[Saved entries]
- Opening Delimiter -

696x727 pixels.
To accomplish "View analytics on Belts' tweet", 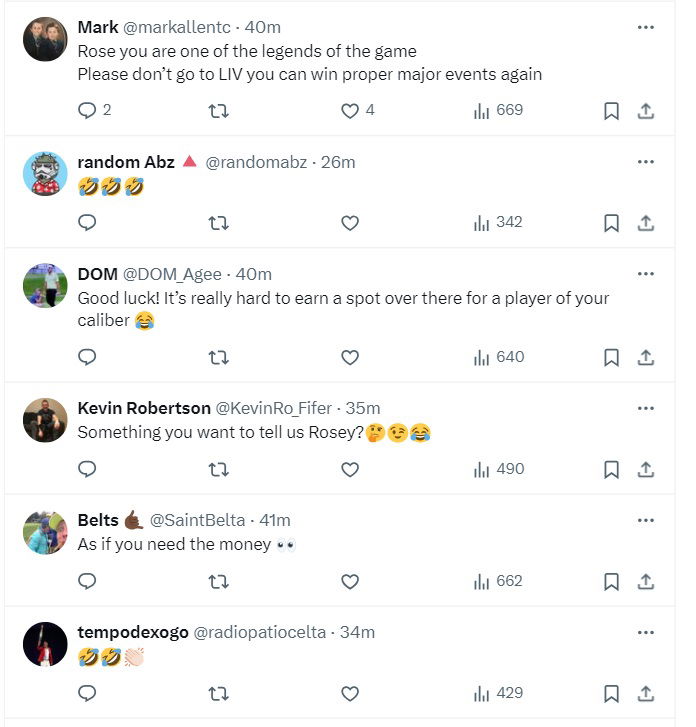I will [x=498, y=581].
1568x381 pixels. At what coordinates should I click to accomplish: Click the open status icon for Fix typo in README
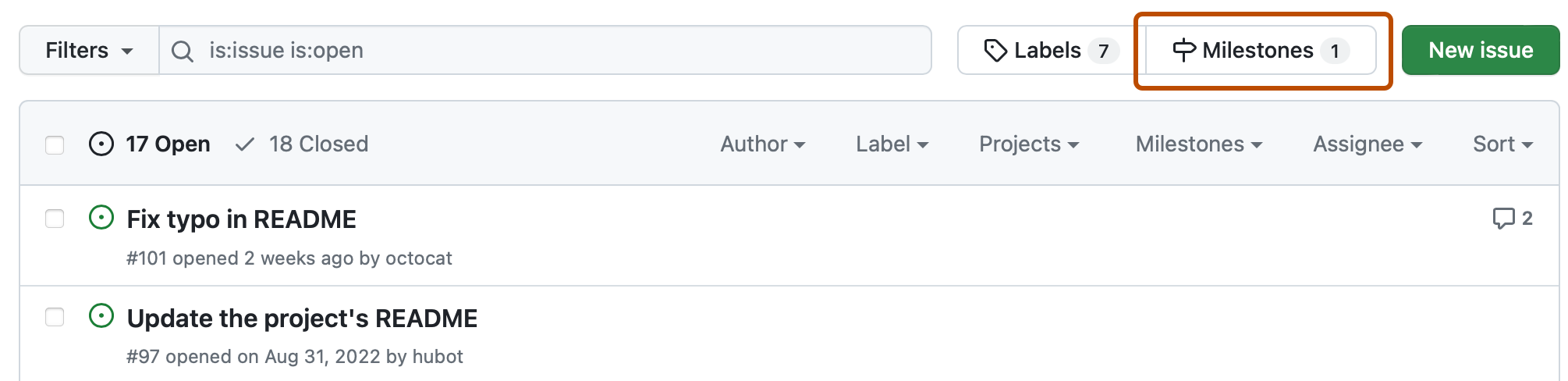(x=101, y=218)
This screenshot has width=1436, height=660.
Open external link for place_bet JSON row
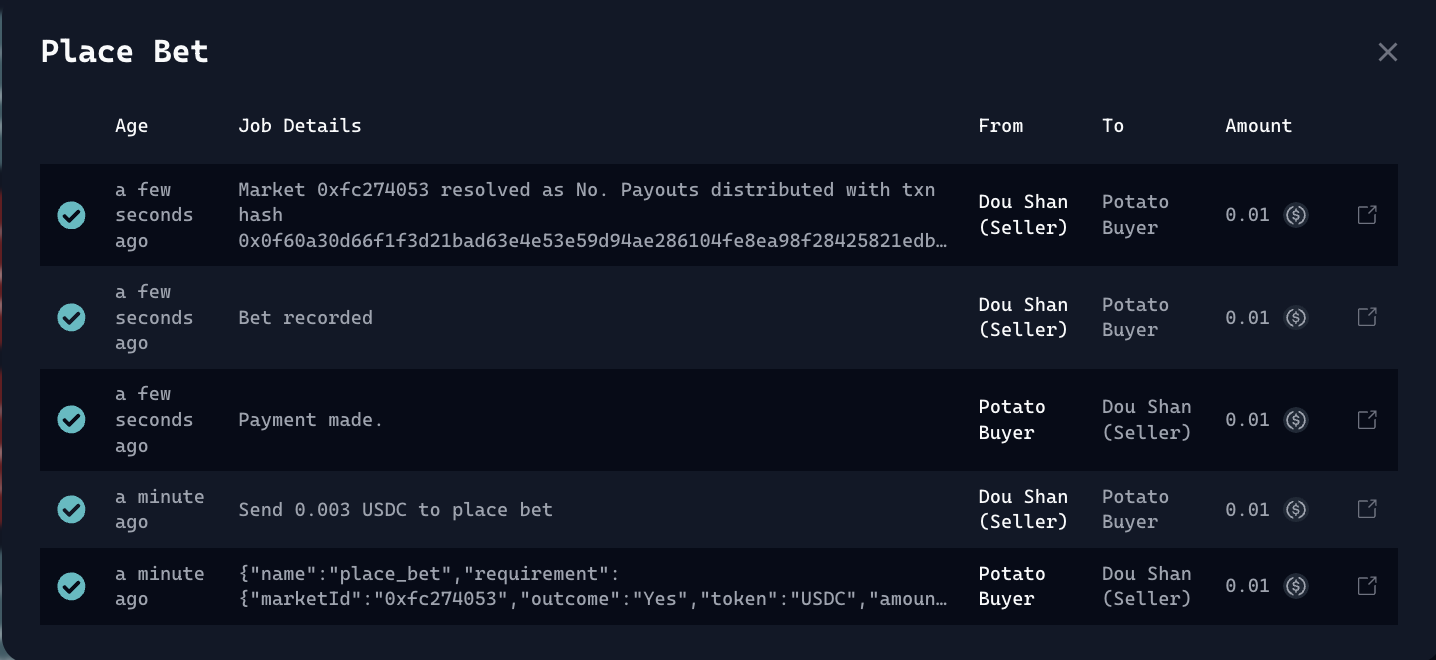click(1367, 586)
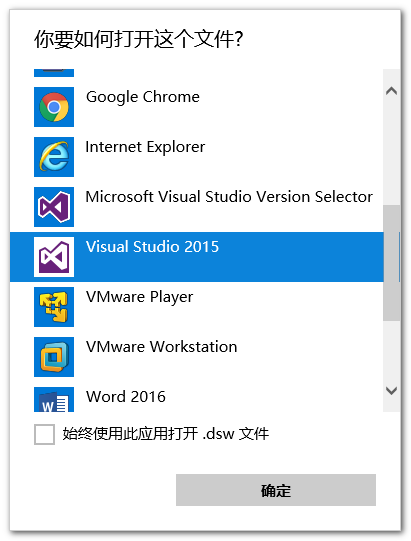Choose VMware Player label in list

139,297
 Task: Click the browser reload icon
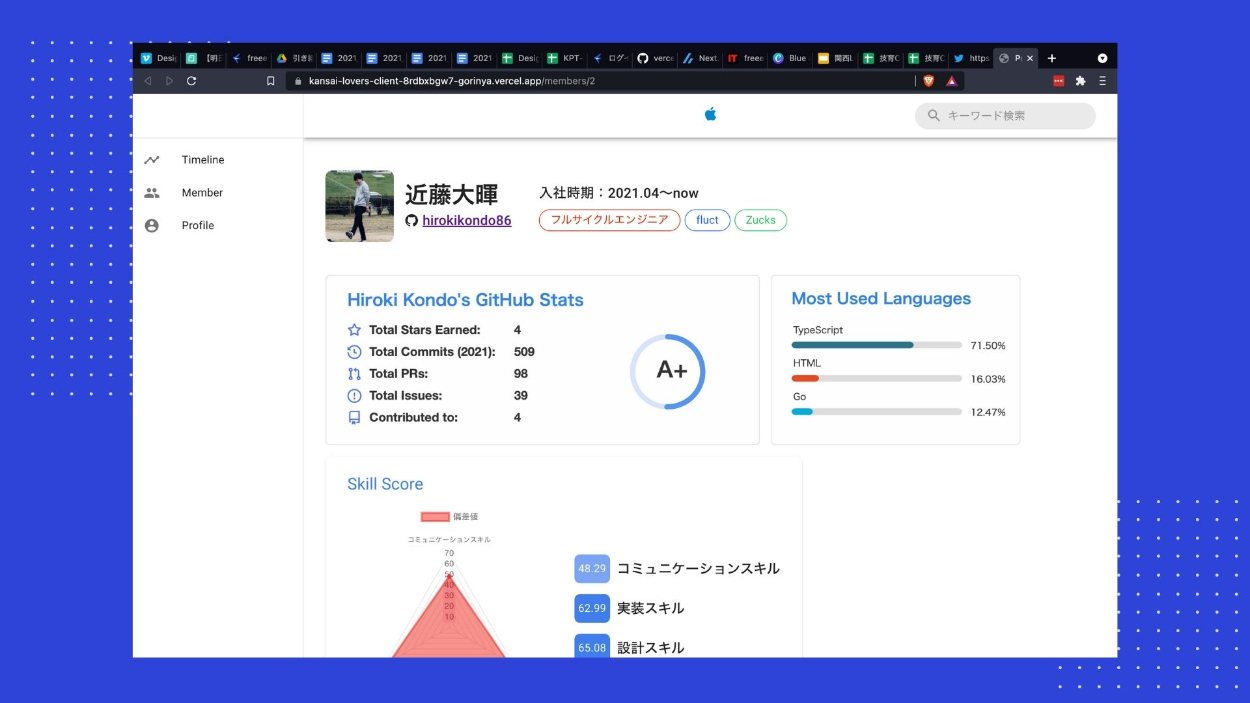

- Closing Delimiter -

Output, exactly and only, the lines beginning with the one that contains "1568x381 pixels. At" and ending at the last line of the records above. Drop the pictures.

1568x381 pixels. At what coordinates should I click to accomplish: Click the open status icon for Fix typo in README
(x=101, y=218)
This screenshot has width=1436, height=660.
Open external link for place_bet JSON row
click(1367, 586)
Choose VMware Player label in list

139,297
 Task: Click the browser reload icon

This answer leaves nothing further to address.